● EXERCISE PROMPT
Each entry should be returned exactly as written, with no pictures carried over.

● Dataset excerpts
━━━━━━━━━━━━━━━━

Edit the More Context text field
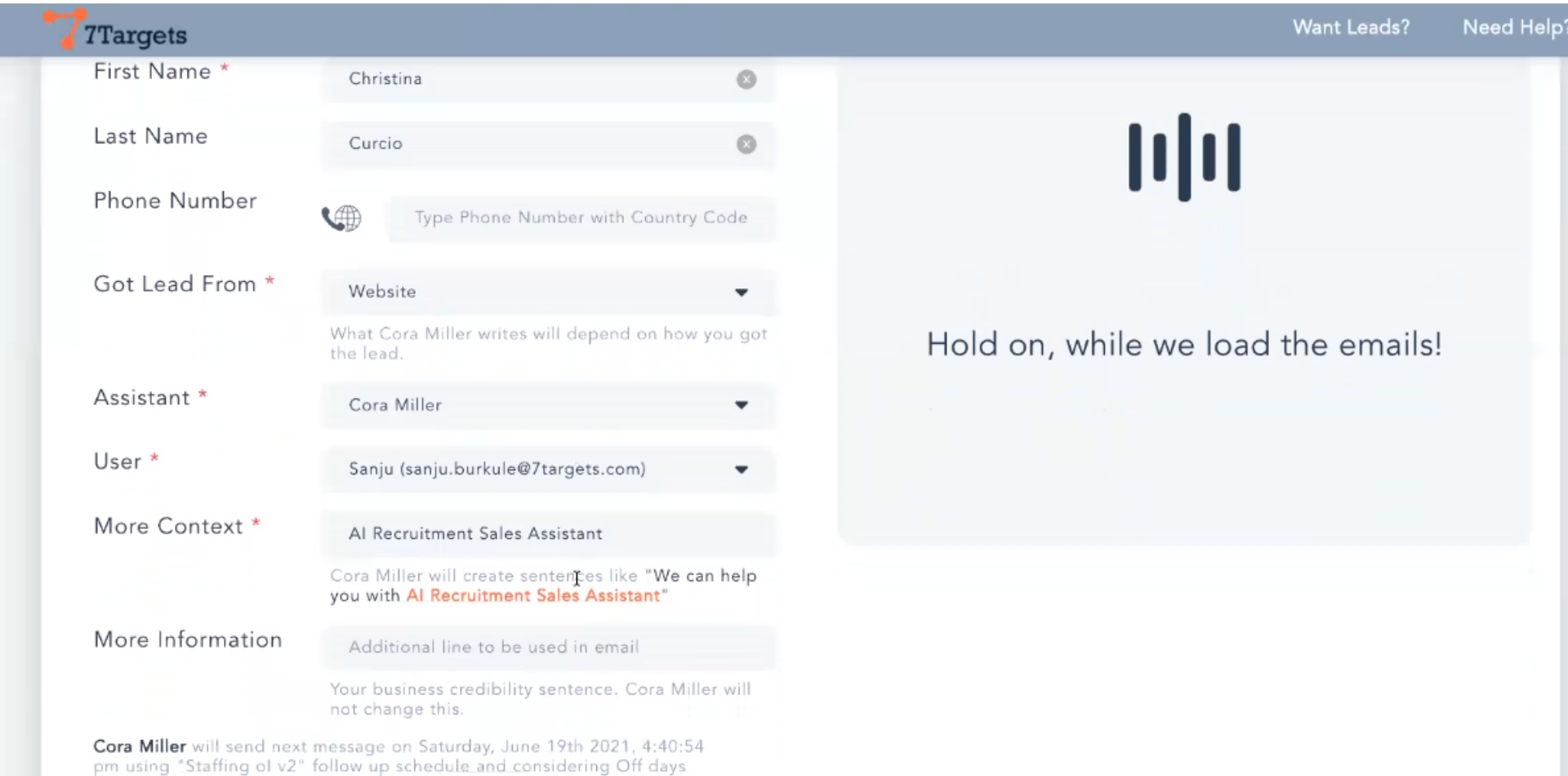This screenshot has width=1568, height=776. point(547,534)
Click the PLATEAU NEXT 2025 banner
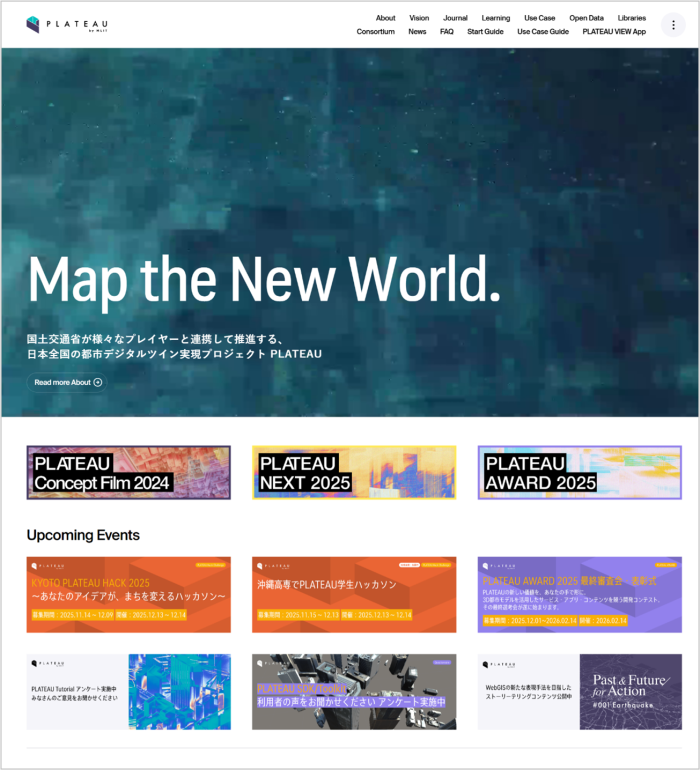Viewport: 700px width, 770px height. (354, 472)
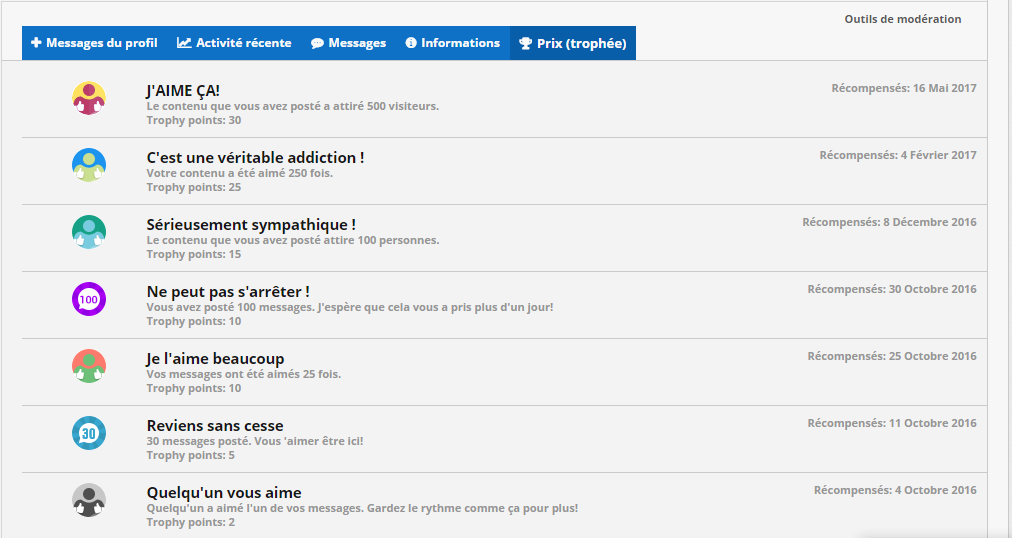Click the J'AIME ÇA! trophy badge icon
1012x538 pixels.
click(x=89, y=98)
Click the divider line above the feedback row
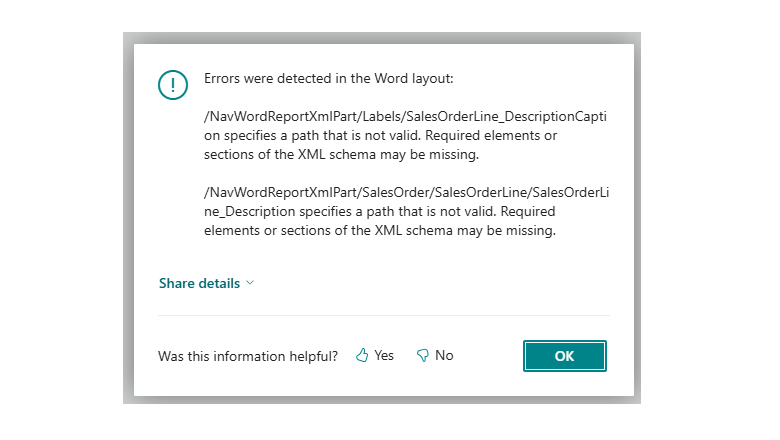The height and width of the screenshot is (440, 780). [384, 316]
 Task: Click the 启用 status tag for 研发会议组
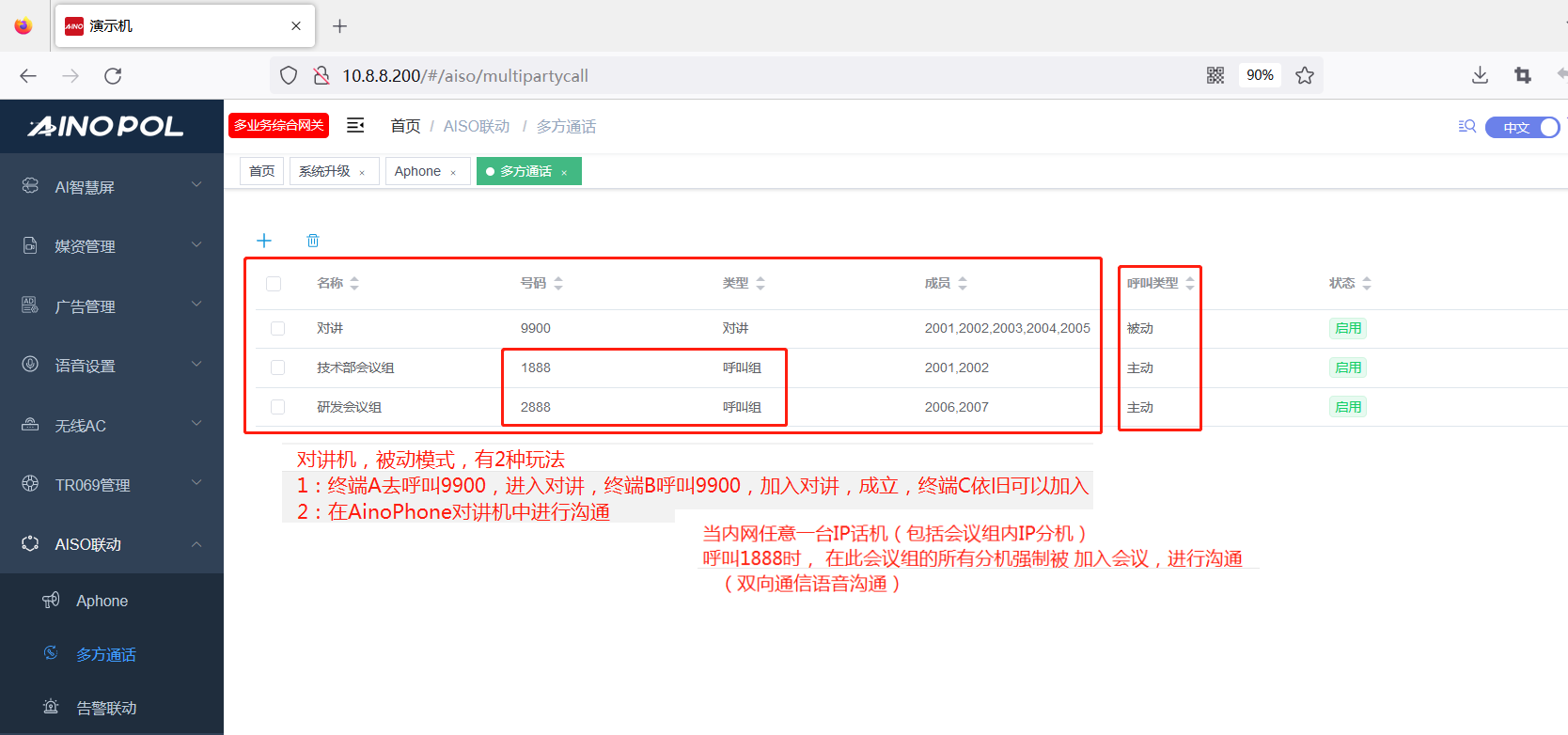(1348, 407)
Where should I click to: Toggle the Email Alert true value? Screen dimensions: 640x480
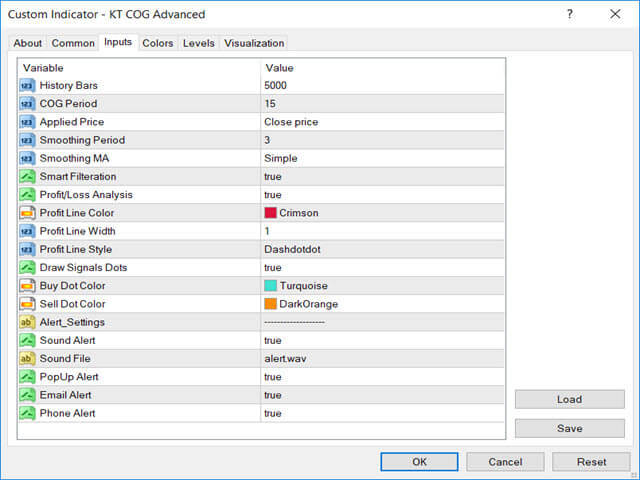273,395

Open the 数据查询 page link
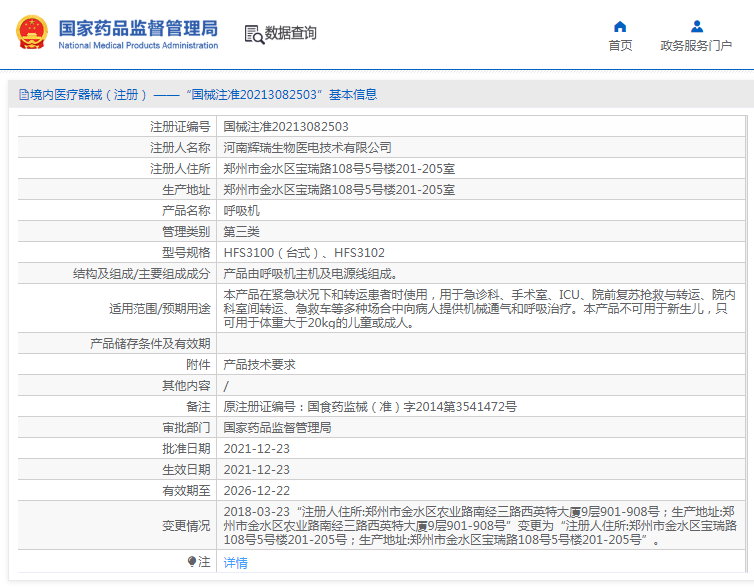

━━━━━━━━━━━━━━━━

● EXERCISE RESPONSE
Edit the More Context text field
This screenshot has width=1568, height=776. point(547,534)
Click the PLATEAU NEXT 2025 banner
Viewport: 700px width, 770px height. (354, 472)
Click the J'AIME ÇA! trophy badge icon
1012x538 pixels.
click(x=89, y=98)
Click the divider line above the feedback row
The height and width of the screenshot is (440, 780). [384, 316]
 Task: Click the 启用 status tag for 研发会议组
(1348, 407)
Where should I click to: Toggle the Email Alert true value? Screen dimensions: 640x480
273,395

Open the 数据查询 page link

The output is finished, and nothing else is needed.